» Task instructions
Search the listing below for the line with "Where should I", then write out that line and every one after it exactly, without the pictures.

» Entries provided
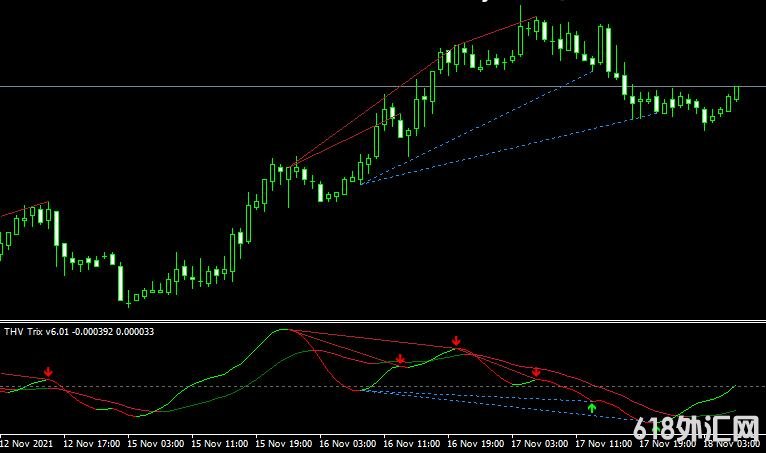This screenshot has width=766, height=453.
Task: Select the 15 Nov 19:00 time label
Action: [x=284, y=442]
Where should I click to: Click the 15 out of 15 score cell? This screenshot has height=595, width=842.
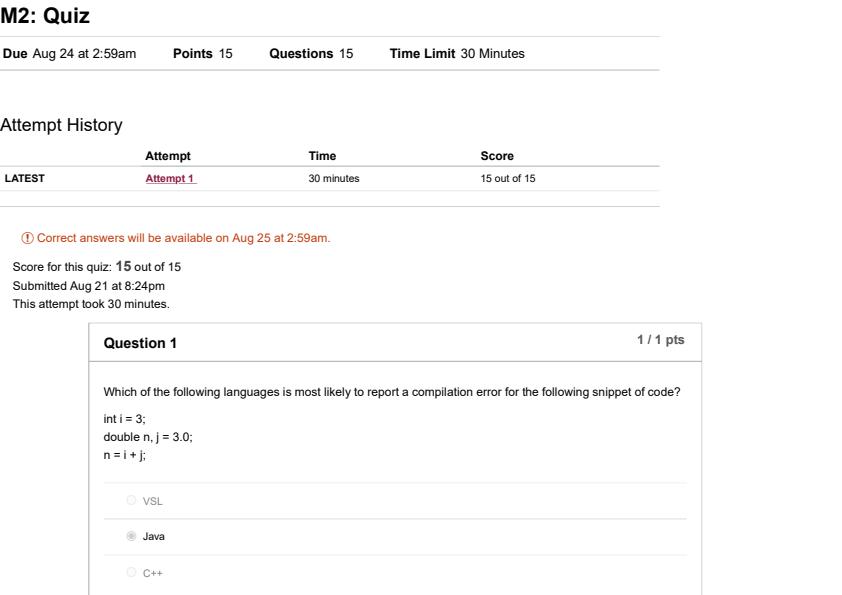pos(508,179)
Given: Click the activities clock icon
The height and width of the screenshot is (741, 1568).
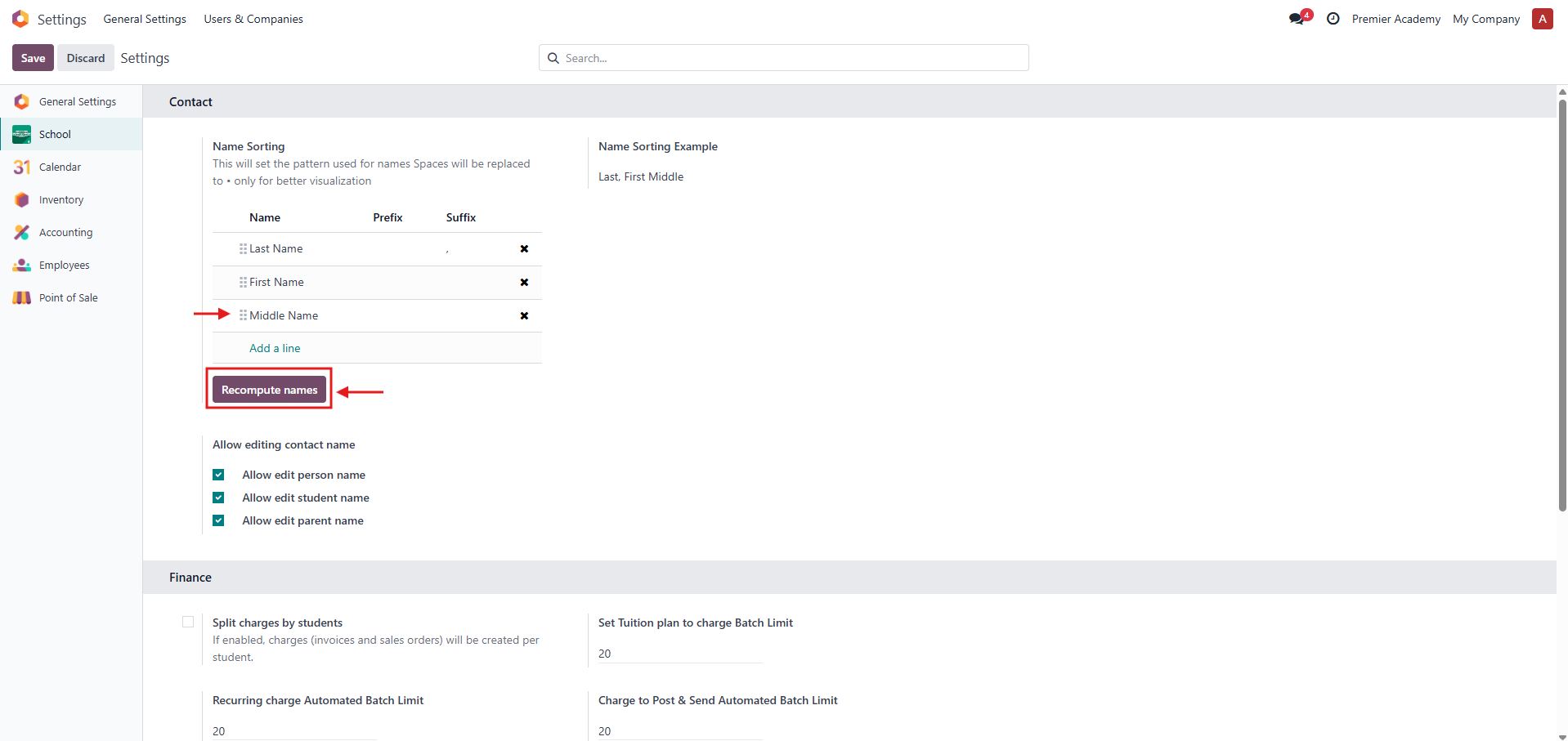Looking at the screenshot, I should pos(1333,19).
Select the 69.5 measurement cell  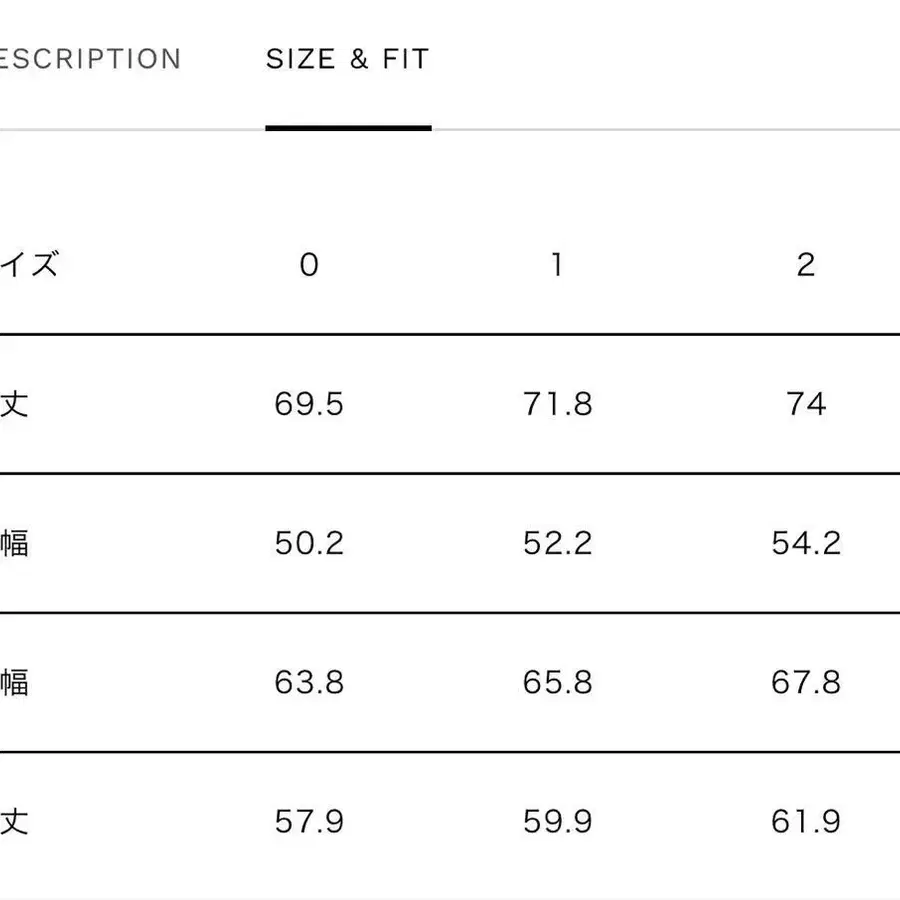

» Task output
Where should I click to: Click the 15 out of 15 score cell? This screenshot has height=595, width=842.
pos(508,179)
Given: Click the activities clock icon
The height and width of the screenshot is (741, 1568).
Looking at the screenshot, I should pos(1333,19).
Select the 69.5 measurement cell  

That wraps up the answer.